= Your instructions =
Copy each line below in which the string "PostGIS" occurs.

= Data for processing =
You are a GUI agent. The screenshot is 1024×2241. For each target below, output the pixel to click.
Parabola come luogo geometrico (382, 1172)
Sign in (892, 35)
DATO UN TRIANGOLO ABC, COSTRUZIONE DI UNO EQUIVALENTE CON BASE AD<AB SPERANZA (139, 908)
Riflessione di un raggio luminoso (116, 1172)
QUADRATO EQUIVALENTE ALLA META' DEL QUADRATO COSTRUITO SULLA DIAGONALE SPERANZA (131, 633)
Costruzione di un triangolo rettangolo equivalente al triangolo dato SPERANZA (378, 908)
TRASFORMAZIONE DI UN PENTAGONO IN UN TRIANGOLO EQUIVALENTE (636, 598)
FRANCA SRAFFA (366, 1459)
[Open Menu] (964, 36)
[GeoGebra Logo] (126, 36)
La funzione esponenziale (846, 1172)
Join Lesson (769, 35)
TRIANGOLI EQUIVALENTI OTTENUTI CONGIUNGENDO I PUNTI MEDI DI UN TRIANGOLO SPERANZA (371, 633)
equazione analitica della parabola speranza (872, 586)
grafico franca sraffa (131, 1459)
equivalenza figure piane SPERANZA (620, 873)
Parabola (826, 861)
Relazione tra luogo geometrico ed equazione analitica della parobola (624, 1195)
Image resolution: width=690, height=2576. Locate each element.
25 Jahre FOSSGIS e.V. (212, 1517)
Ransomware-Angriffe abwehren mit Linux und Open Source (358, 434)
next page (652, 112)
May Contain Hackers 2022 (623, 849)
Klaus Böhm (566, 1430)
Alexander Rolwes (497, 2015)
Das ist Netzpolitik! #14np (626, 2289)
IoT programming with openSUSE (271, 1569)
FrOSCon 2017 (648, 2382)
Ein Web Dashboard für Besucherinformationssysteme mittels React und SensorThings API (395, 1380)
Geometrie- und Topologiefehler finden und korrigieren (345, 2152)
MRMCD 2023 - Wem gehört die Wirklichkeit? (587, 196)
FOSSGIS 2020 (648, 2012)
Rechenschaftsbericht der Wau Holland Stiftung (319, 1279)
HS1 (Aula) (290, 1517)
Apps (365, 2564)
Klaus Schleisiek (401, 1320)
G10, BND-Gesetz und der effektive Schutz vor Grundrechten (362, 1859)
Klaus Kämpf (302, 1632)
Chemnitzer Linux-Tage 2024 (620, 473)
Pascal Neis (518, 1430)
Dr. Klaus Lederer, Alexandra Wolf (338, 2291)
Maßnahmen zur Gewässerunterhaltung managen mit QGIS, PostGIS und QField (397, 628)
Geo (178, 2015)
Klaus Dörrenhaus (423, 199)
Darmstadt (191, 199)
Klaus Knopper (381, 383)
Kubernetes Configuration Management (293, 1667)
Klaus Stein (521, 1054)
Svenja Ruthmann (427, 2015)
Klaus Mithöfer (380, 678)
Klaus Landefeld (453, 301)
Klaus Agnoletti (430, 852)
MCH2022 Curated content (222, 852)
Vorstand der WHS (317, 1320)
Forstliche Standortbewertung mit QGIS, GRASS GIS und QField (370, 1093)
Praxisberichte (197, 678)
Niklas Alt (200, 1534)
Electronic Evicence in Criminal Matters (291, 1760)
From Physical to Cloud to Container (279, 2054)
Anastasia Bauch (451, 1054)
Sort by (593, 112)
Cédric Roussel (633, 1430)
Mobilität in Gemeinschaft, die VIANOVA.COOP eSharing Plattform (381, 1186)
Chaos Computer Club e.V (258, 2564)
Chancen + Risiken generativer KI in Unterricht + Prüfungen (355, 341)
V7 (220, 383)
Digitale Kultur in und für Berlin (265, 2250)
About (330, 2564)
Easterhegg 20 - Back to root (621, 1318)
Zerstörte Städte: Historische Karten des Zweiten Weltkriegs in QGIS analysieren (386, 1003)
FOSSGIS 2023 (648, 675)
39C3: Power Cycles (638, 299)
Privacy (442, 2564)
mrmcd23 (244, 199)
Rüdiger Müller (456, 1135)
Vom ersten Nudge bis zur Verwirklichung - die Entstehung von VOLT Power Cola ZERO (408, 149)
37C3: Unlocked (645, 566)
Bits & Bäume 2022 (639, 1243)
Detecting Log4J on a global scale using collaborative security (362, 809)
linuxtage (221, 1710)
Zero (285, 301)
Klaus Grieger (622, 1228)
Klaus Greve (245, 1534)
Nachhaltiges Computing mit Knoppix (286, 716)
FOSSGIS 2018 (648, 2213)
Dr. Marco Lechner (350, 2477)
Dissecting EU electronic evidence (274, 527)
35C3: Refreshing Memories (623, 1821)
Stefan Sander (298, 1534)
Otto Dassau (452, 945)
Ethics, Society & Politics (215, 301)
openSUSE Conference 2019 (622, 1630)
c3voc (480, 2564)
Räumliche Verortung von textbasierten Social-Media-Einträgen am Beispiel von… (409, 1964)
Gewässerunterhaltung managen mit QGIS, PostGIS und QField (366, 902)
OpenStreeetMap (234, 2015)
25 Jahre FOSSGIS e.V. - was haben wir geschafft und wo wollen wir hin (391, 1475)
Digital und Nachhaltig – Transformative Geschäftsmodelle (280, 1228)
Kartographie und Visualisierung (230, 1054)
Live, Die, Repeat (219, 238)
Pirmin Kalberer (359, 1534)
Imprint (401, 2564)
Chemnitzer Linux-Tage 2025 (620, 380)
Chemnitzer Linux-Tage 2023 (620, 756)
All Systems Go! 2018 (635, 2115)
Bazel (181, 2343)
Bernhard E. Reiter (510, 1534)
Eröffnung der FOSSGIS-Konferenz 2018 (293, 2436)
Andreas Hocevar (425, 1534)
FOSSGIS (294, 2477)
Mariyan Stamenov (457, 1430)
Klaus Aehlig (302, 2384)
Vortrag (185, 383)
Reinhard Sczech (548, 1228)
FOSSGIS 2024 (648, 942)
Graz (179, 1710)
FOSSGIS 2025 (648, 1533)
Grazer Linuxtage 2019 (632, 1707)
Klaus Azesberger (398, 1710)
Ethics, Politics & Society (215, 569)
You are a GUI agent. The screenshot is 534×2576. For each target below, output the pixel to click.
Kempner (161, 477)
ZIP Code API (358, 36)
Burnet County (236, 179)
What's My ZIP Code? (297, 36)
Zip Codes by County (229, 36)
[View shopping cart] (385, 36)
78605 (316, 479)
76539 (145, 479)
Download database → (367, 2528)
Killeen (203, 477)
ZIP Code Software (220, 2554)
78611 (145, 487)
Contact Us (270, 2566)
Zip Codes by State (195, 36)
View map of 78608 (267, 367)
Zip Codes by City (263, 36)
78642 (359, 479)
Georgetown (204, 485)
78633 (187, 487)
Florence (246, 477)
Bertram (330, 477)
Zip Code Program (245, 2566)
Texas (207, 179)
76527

= Solution to this task =
Maßnahmen zur Gewässerunterhaltung managen mit QGIS, PostGIS und QField (397, 628)
Gewässerunterhaltung managen mit QGIS, PostGIS und QField (366, 902)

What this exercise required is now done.